Records of locating words and elements:
▬▬▬▬▬▬▬▬▬▬

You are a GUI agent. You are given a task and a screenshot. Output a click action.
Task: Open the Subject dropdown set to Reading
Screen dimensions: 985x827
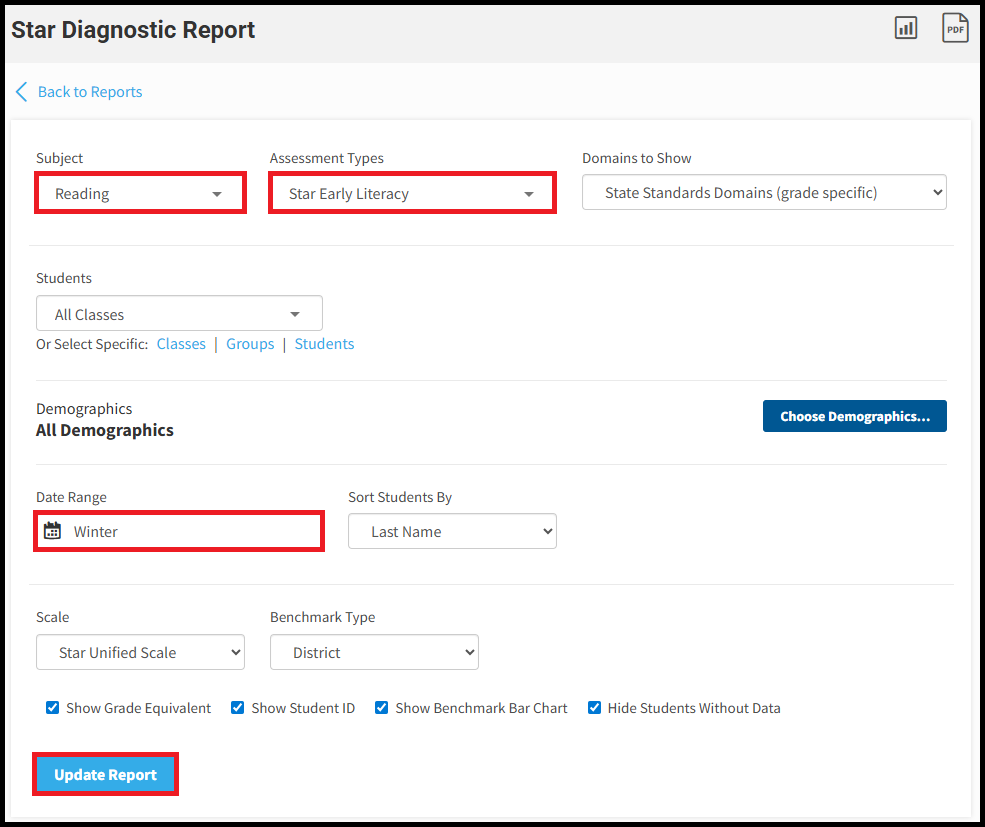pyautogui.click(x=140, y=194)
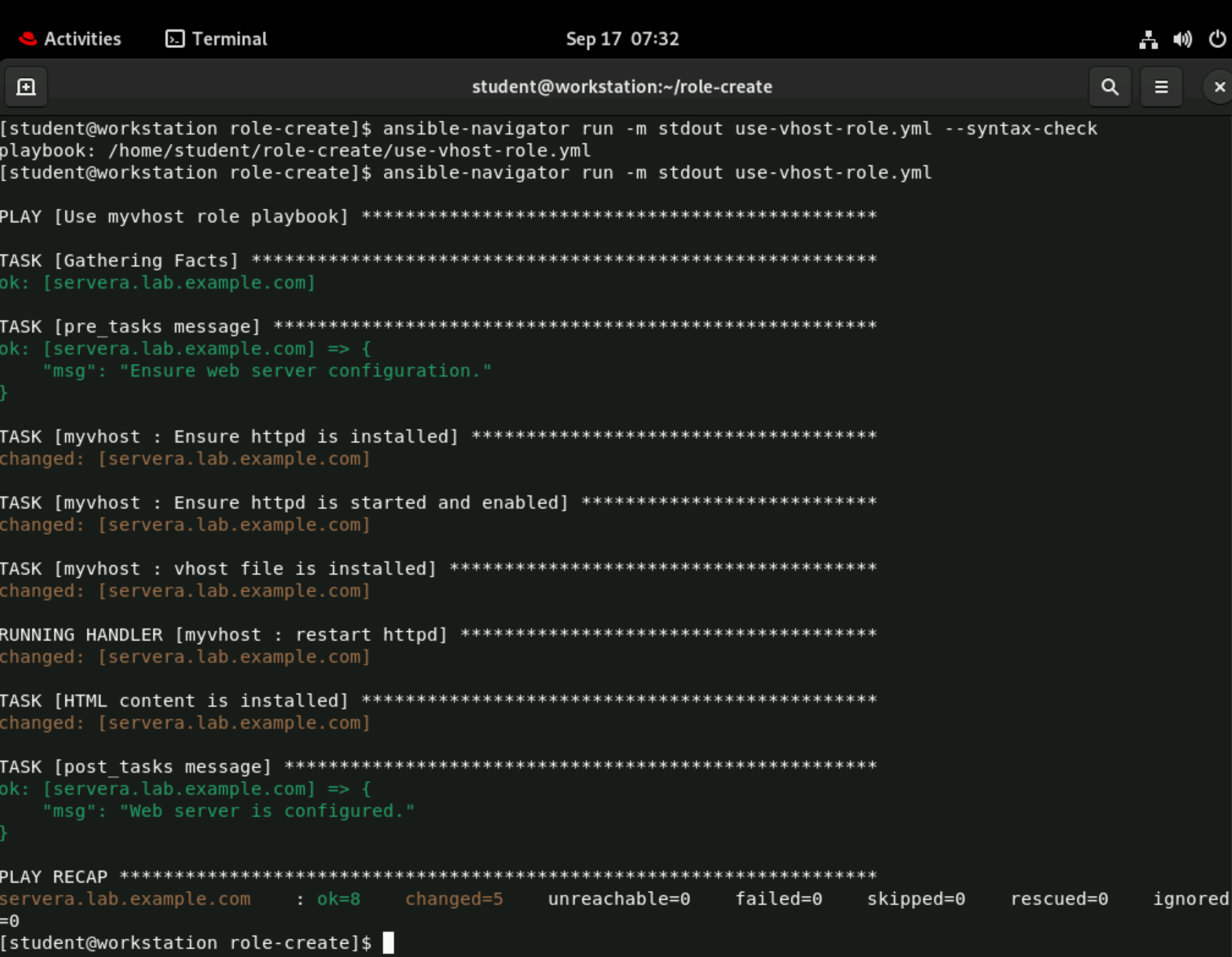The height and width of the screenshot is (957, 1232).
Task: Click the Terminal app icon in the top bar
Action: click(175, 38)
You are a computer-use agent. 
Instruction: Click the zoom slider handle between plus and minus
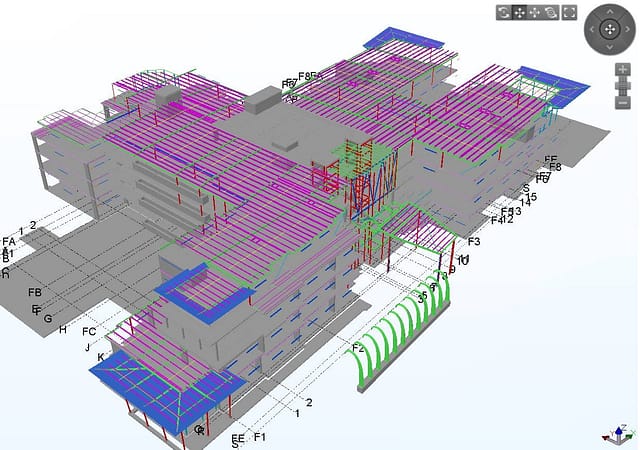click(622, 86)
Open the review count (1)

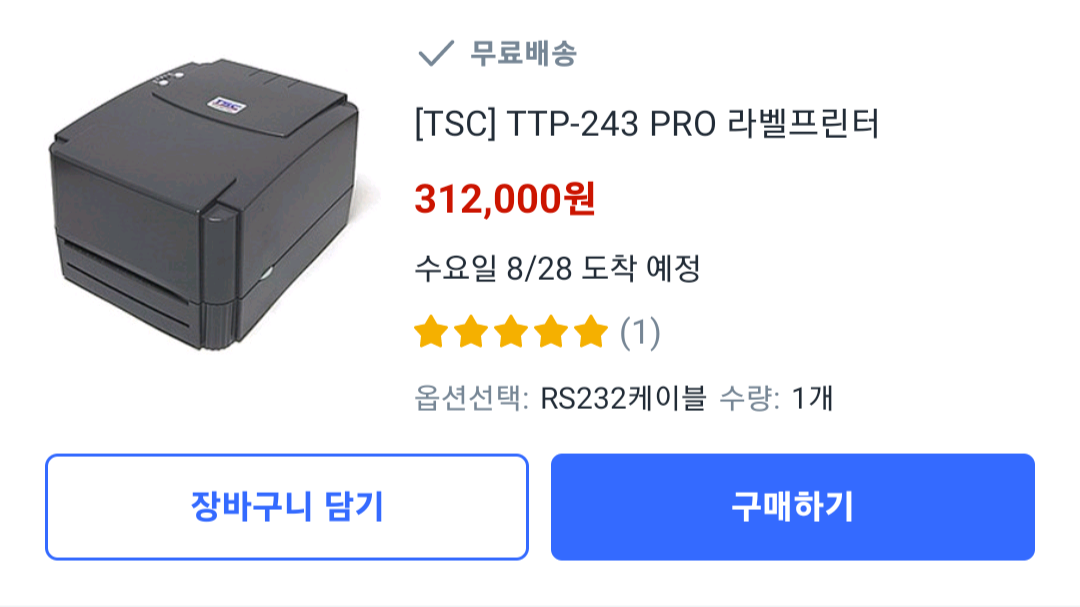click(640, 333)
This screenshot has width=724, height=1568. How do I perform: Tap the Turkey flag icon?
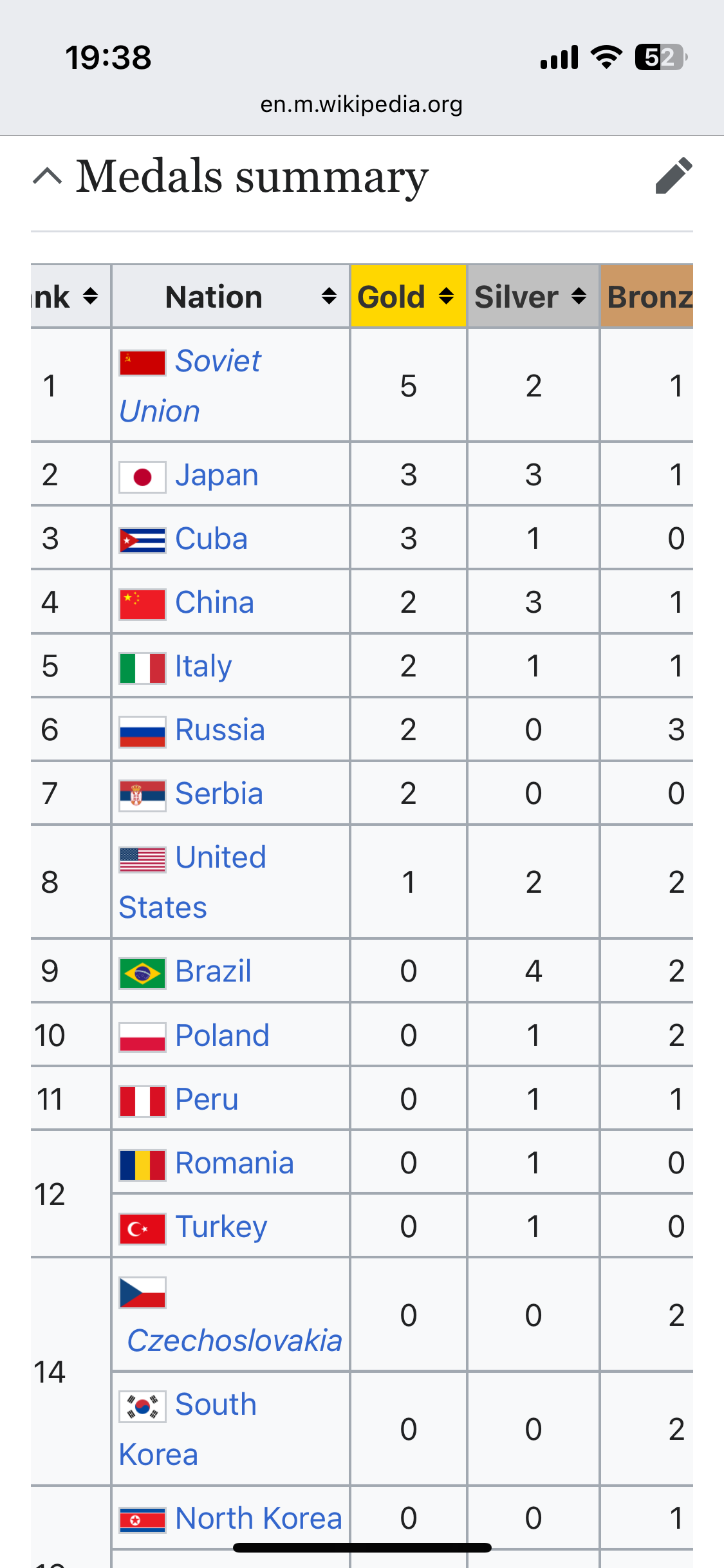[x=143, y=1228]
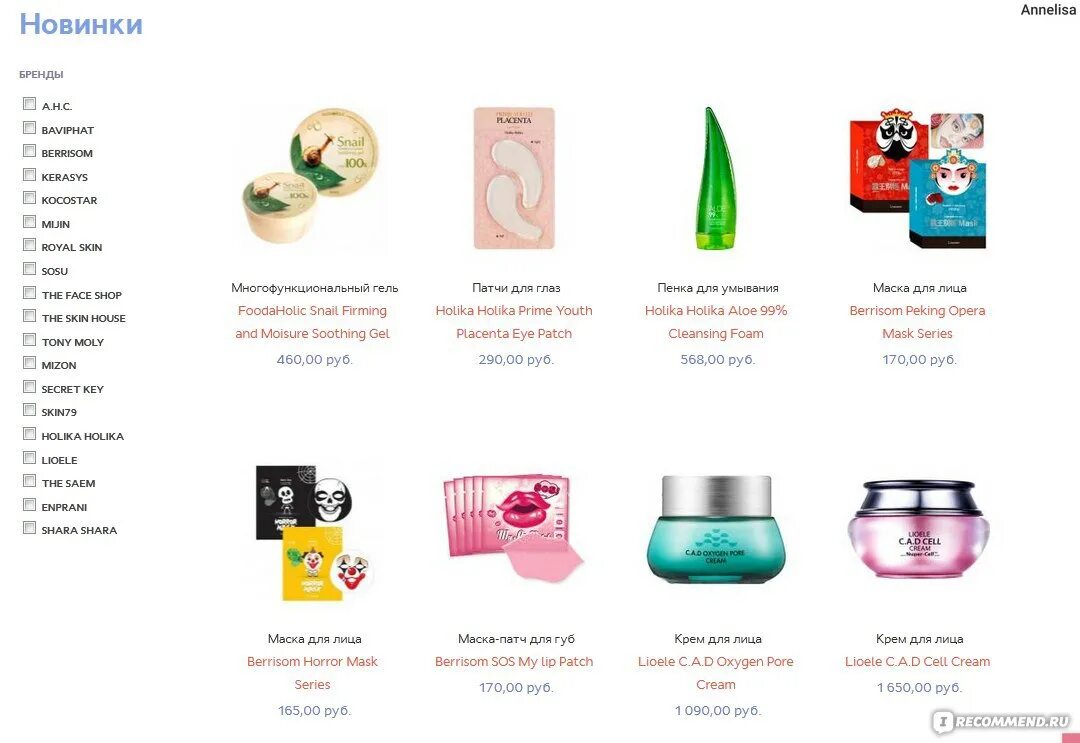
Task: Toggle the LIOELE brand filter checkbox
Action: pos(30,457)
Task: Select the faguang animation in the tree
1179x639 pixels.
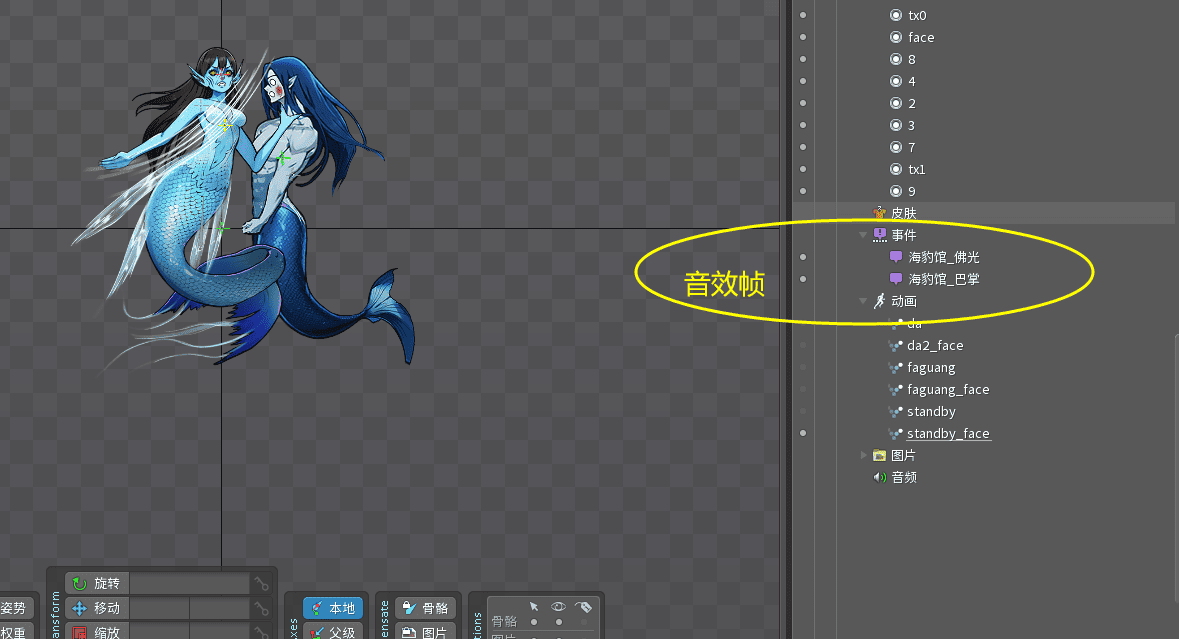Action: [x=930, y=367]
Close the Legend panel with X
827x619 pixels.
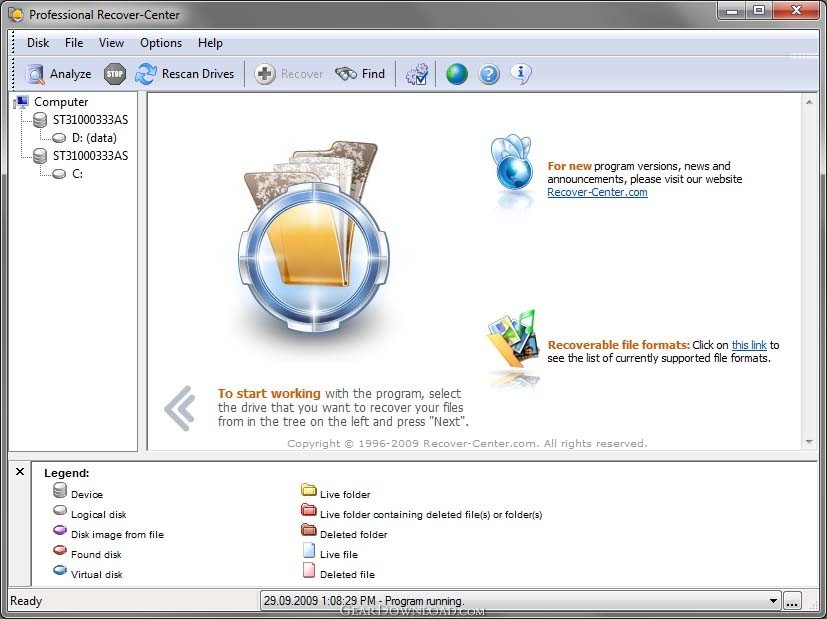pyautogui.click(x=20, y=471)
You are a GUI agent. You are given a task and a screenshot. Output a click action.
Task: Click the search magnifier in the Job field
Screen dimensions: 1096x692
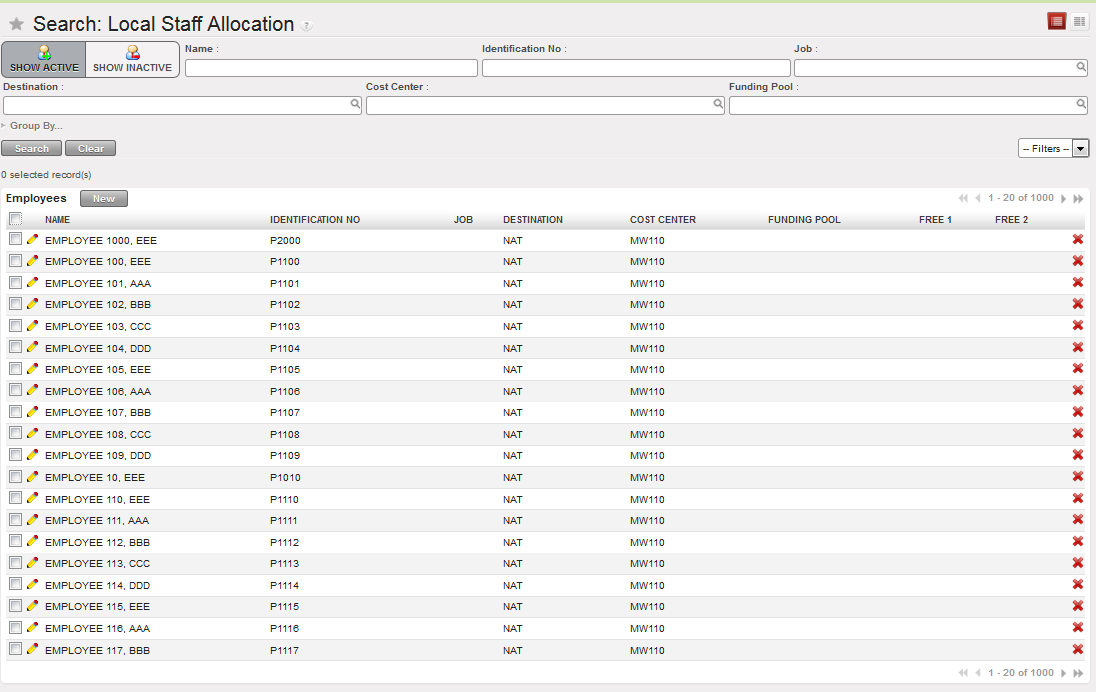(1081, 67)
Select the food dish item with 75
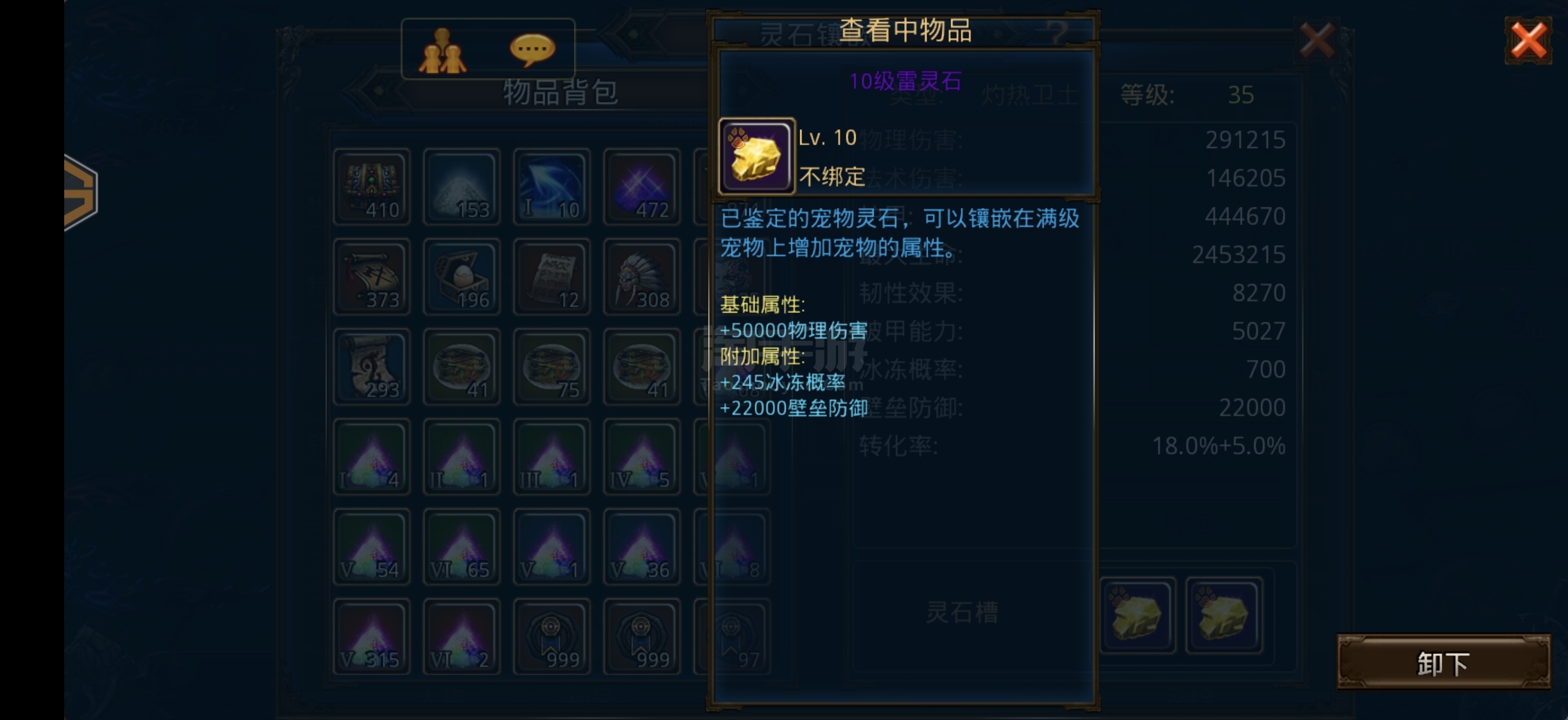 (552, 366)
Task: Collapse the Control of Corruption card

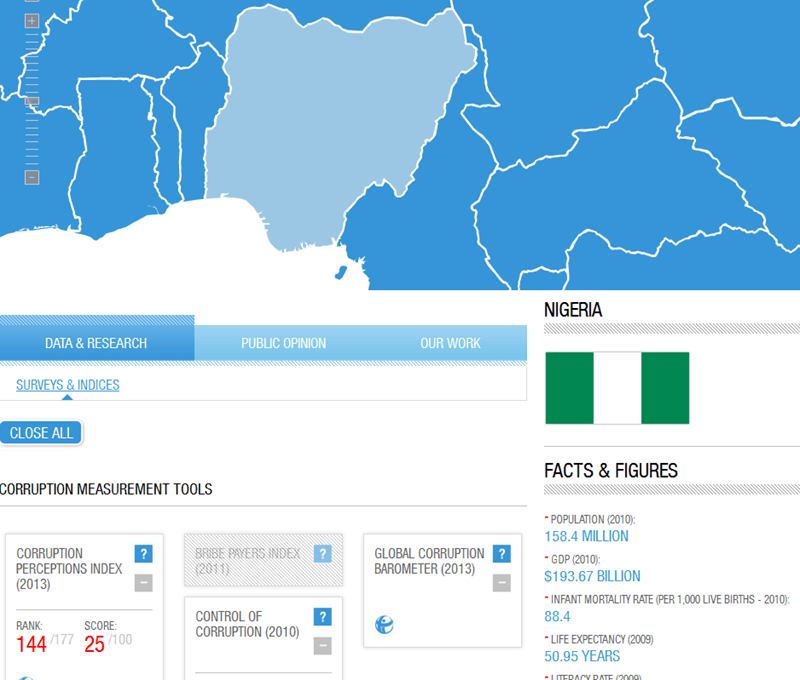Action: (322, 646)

▬▬▬▬▬▬▬▬▬▬

- Exercise -
Return the lines of the records exactly, beginning at the first line and continuing through the line that contains "pyautogui.click(x=20, y=471)", with both ends included. Leave the pictures out of your answer.

- Task solution -
You are a GUI agent. You are given a task and a screenshot. Output a click action.
Task: Open the Subject dropdown set to Reading
Screen dimensions: 985x827
pyautogui.click(x=140, y=194)
The height and width of the screenshot is (957, 1232).
Task: Click the Terminal app icon in the top bar
Action: click(175, 38)
You are a computer-use agent. 
Instruction: Click the zoom slider handle between plus and minus
click(622, 86)
Open the review count (1)

click(640, 333)
This screenshot has width=724, height=1568. How do I perform: Tap the Turkey flag icon?
[x=143, y=1228]
Task: Toggle the LIOELE brand filter checkbox
Action: pos(30,457)
Task: Select the faguang animation in the tree
1179x639 pixels.
Action: [x=930, y=367]
Close the Legend panel with X
827x619 pixels.
pyautogui.click(x=20, y=471)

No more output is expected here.